Schlussantrag zur Beschränkung des Anspruchs auf Jahresurlaub bei Arbeitsunfähigkeit

von Prof. Dr. Markus Stoffels, veröffentlicht am 07.07.2011

 

Nach der "Schultz-Hoff"-Entscheidung des EuGH haben Arbeitnehmer auch bei jahrelanger Arbeitsunfähigkeit einen Anspruch auf Urlaubsabgeltung. Hieraus folgt aber nicht –so die Generalanwältin Trstenjak in ihren Schlussanträgen (in der Rechtssache C‑214/10 - Schulte) -, dass eine zeitlich unbegrenzte Ansammlung von Urlaubs- bzw. Vergütungsansprüchen unionsrechtlich geboten ist. Der Übertragungszeitraum könne vielmehr - in Anlehnung an das Übereinkommen Nr. 132 der IAO - auf 18 Monate beschränkt werden. Im vorliegenden Fall hatte sich das LAG Hamm an das Luxemburger Gericht gewandt. Ein früherer Schlosser, der nach einem Herzinfarkt arbeitsunfähig wurde, hatte von seinem damaligen Arbeitgeber die Vergütung seines nicht genommenen Urlaubs aus drei Kalenderjahren verlangt. Er wollte 9126 Euro erstreiten, doch das Gericht sprach ihm nur 6544 Euro zu.
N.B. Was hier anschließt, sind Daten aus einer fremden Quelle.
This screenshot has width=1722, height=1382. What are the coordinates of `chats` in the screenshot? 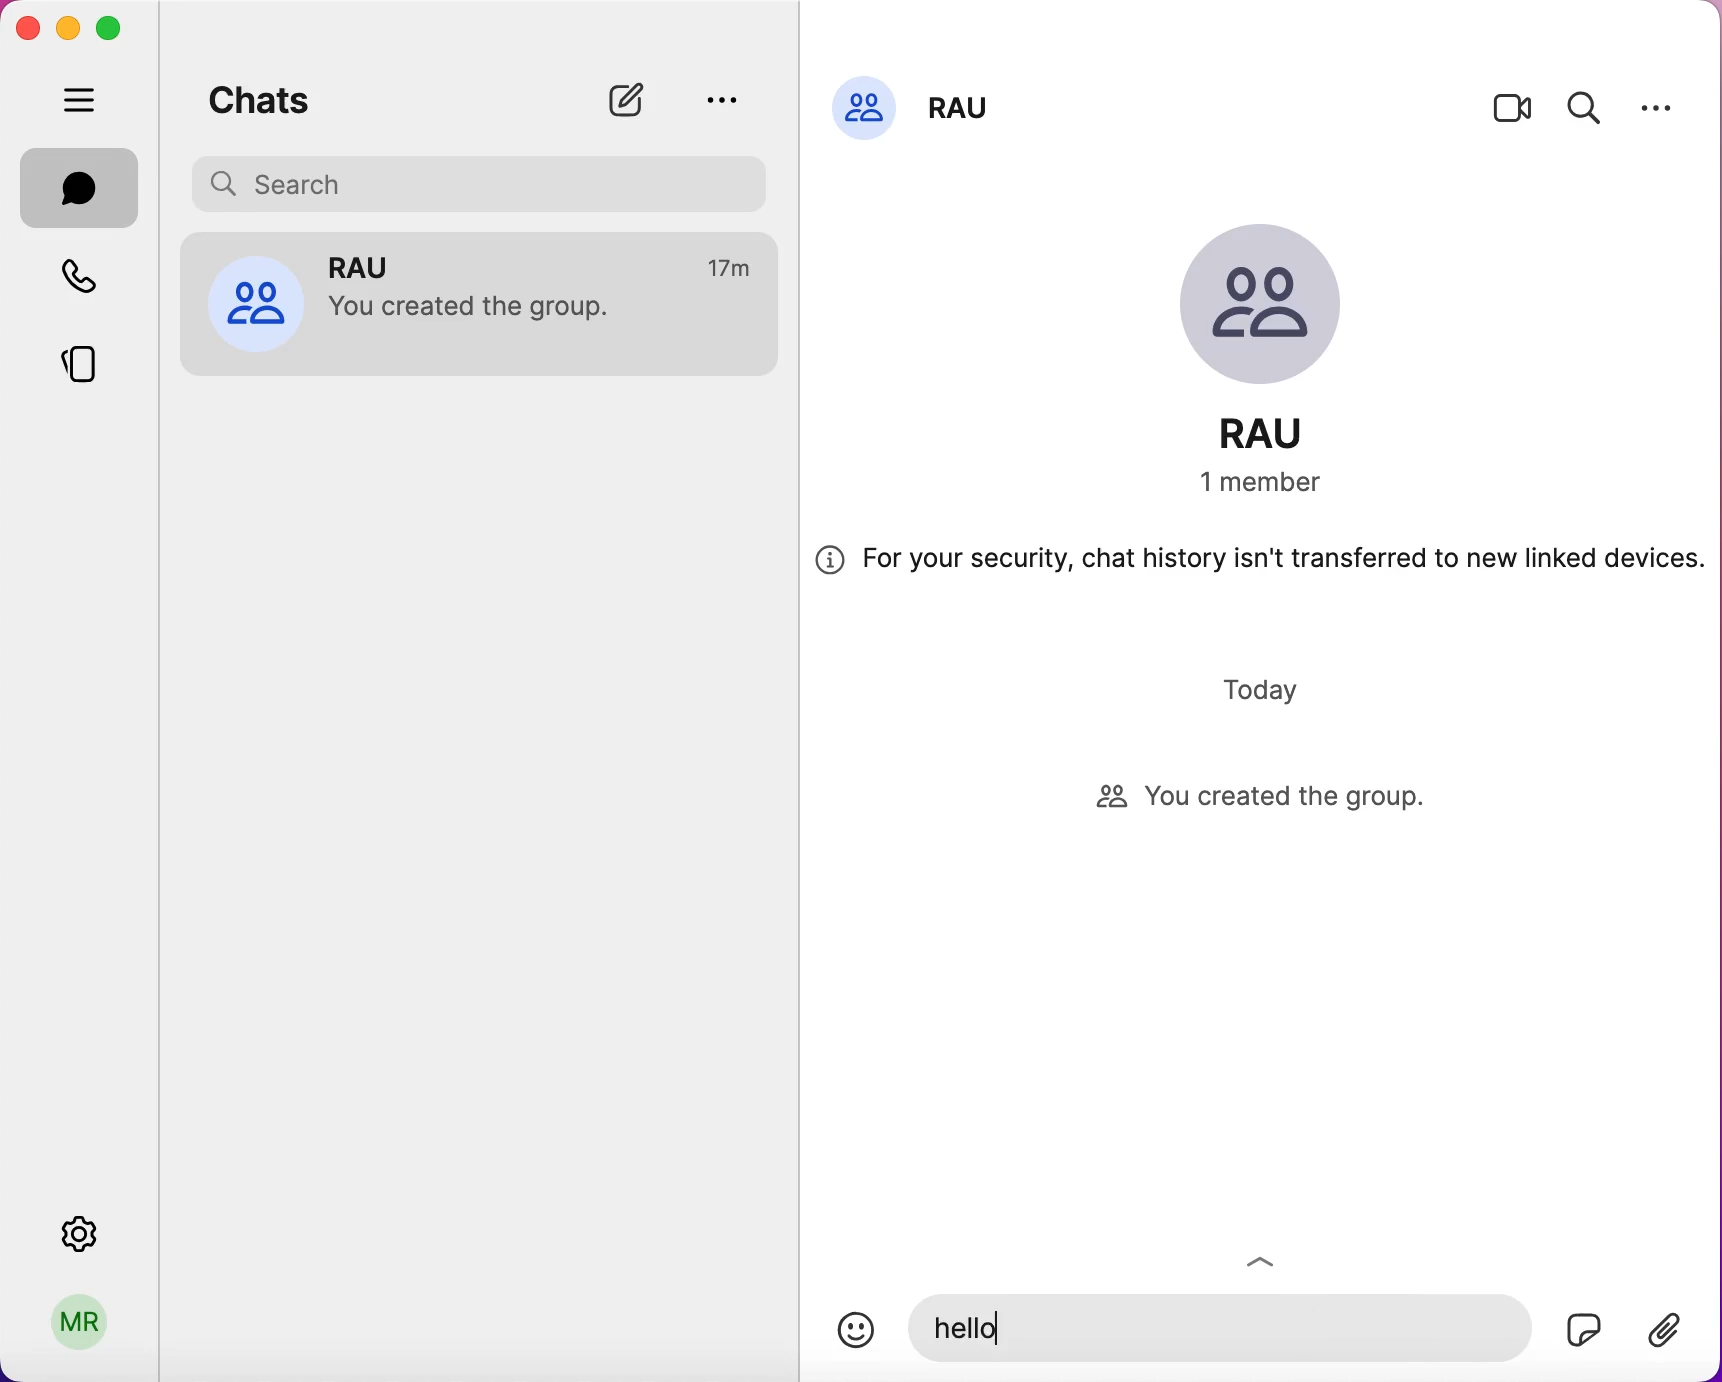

Die Generalanwältin fasst ihre Ergebnisse wie folgt zusammen:

„1. Art. 7 Abs. 1 der Richtlinie 2003/88/EG des Europäischen Parlaments und des Rates vom 4. November 2003 über bestimmte Aspekte der Arbeitszeitgestaltung ist dahin auszulegen, dass er einzelstaatlichen Rechtsvorschriften oder Gepflogenheiten entgegensteht, nach denen der Anspruch auf bezahlten Jahresurlaub bei Ablauf des Bezugszeitraums und/oder eines im nationalen Recht festgelegten Übertragungszeitraums auch dann erlischt, wenn der Arbeitnehmer während des gesamten Bezugszeitraums oder eines Teils davon krankgeschrieben war und seine Arbeitsunfähigkeit bis zum Ende seines Arbeitsverhältnisses fortgedauert hat, weshalb er seinen Anspruch auf bezahlten Jahresurlaub nicht ausüben konnte.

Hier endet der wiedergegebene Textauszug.